If the Prosecution cannot prove the relevant elements beyond reasonable doubt, then the court must find you not guilty.
Defences to involuntary manslaughter:
- Self defence
- This defence is only available where you believe that your conduct was necessary to defend yourself or another person, and it is a reasonable response in the circumstances as you perceive them.
- Intoxication
- A defence of intoxication only applies if the consumption of drugs and alcohol was involuntary. Intoxication may then be used an argument that the accused could not have formed the requisite intent to commit the crime.
- Self-induced intoxication will not suffice as a defence. R v Gosling [2002] NSWCCA 351 at [25] and Zaro v R [2009] NSWCCA 219 at [34]–[37] provide instances of where directions were given that self-induced intoxication was to be disregarded as a defence.
- Novus Actus Interveniens (Latin for “new intervening act”)

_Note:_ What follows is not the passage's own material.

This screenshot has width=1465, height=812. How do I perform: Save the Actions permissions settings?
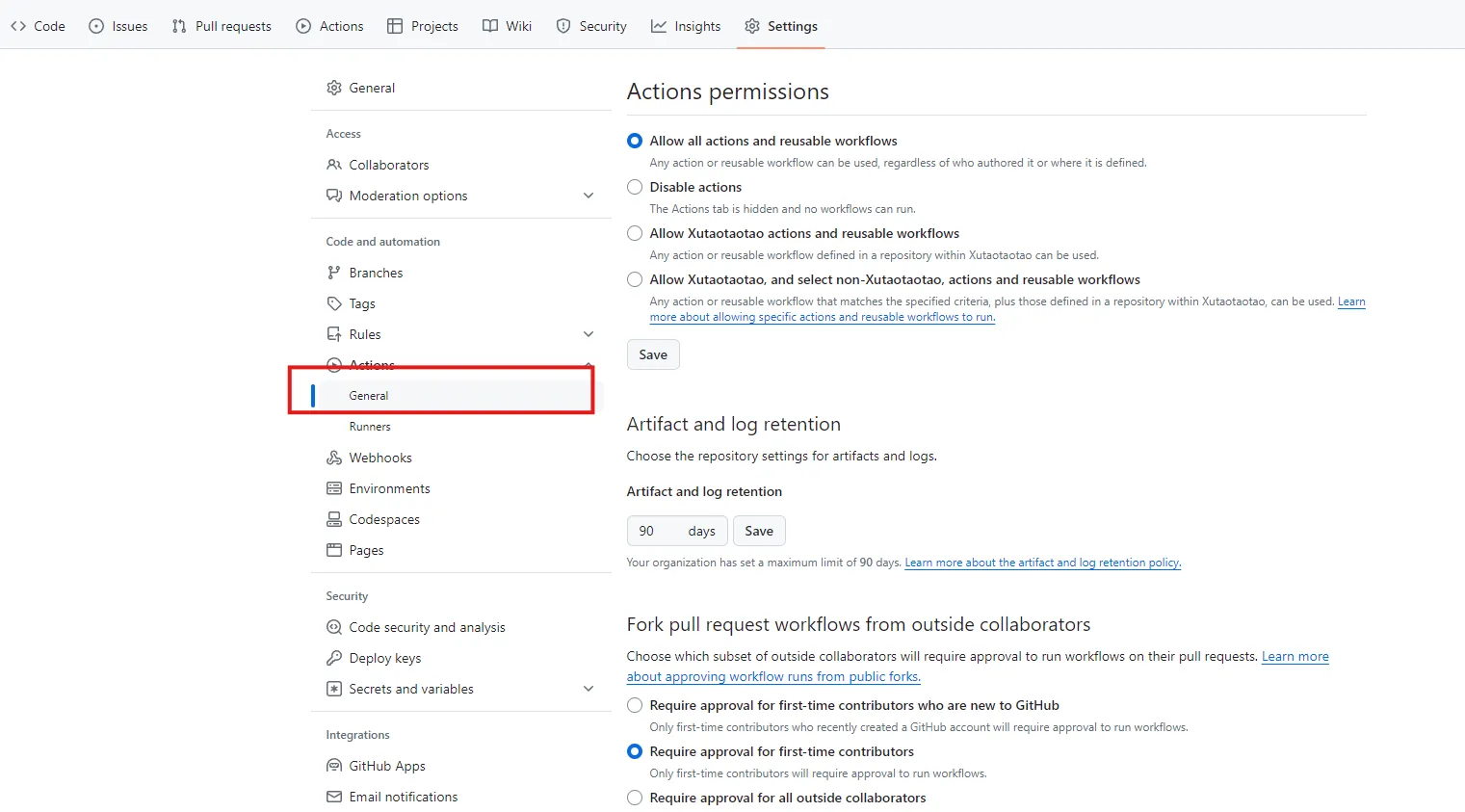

- This is where an intervening act was a substantial or significant cause of death to a victim, rather than an act of an accused person being a substantial or significant cause of death.Swan v The Queen [2020] HCA 11 at [24].
- Automatism
- Criminal responsibility may be avoided where a person has involuntarily killed another person. Automatism can be:
- insane (a disease of the mind). EG.
- schizophrenia,
- brain injuries.
- sane (no disease of the mind present.) EG
- Sleepwalking, R v Tolson (1889).
- Epilepsy (not all cases), R v Youssef (1990) .
- An act done under anaesthesia, R v Sullivan (1984).
- An act done under a state of transient disassociation after severe emotional shock or psychological trauma that an ordinary person would not have withstood, R v Falconer (1990).
- insane (a disease of the mind). EG.
- Criminal responsibility may be avoided where a person has involuntarily killed another person. Automatism can be:
- Duress
- You were threatened or intimidated into carrying out the act.